I took a step forward. “Mr. Duer assured us that it was very fertile.”
“Duer lied, pretty thing. The land might be fertile to corn for all I know, but you will have to clear it of trees and rocks and then see what it yields. If you had a team of mules and a pack of niggers, you might do it in as little as two years.”
“You wait a moment,” Andrew said.
Tindall showed us his teeth again. “I ain’t got to wait. Duer deceived you. You know that by now. He spoke to you of the glories of Libertytown, but you’ve seen Pittsburgh, and you wonder how the settlement can be a paradise if Pittsburgh is so wretched. Your allotment is not farmland but wild forest, and taming it will likely be your death.”
Neither of us spoke because, terrible though these revelations might be, they were not shocking. As Tindall had suggested, we had long since understood Duer’s deception, though we were not yet aware of its extent. We did not speak because of our of pure, sharp, numbing surprise. It was one thing to trick a person but quite another to glory in being a cheat.
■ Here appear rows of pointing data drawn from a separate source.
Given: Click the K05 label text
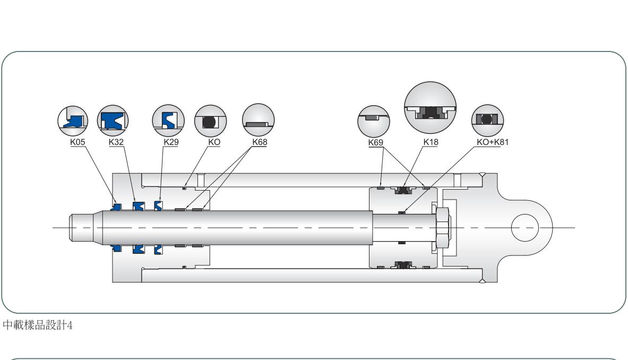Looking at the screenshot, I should click(x=79, y=142).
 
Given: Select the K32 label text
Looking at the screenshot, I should click(x=116, y=142).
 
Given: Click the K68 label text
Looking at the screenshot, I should click(x=259, y=142).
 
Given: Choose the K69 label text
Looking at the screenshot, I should click(x=375, y=142).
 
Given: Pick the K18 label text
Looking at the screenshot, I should click(x=431, y=142).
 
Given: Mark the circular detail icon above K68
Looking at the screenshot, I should click(x=259, y=121).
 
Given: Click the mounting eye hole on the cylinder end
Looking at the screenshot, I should click(x=524, y=228).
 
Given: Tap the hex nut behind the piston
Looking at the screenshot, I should click(x=443, y=228).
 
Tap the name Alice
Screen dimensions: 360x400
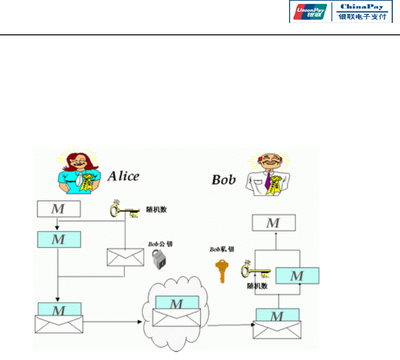point(123,176)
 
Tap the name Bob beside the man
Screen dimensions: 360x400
point(224,180)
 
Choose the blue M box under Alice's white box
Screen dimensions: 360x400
point(58,239)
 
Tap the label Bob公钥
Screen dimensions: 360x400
point(160,244)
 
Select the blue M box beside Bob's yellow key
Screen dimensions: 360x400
point(297,276)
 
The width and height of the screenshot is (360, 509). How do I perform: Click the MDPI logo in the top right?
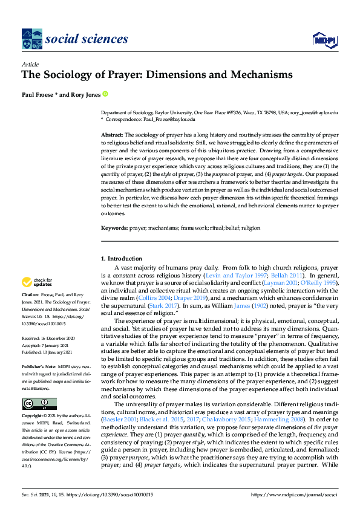324,40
“Now,” he continued, “the other deed I hold in my hand is more like the sort of thing Duer suggested. Not quite, you understand. It won’t be what you were told, but this one is very much nearer. ’Tis cleared land, already a cabin on it, such as it is, and the land’s been farmed somewhat in the haphazard ways of western rabble. It is a better piece of land-much more workable. Perhaps you would like to consider trading what you have now for something more agreeable. ’Tis equal acreage, so you need not concern yourself on that score.”
Andrew said nothing. What was there to say? We were hundreds of miles from our home, abused and deceived, in the hands now of a deranged border despot whose greatest pleasure seemed to be abusing those in his power. Tindall had every advantage over us, and the only power we had came from withholding our acknowledgment of that power.
“I have come to these terms with other settlers, who have always found them advantageous,” Tindall said. “Would you care to come to terms with me, Mr. Maycott?”
“That would depend upon the terms, would it not?” His voice remained steady. I knew he was frightened, for me and for our future, but he would not show it.
“It is not what I asked you.” Tindall’s voice shifted from syrupy to hard. “I did not ask about the terms, I only asked if you would like advantageous terms. Answer me yes or no.”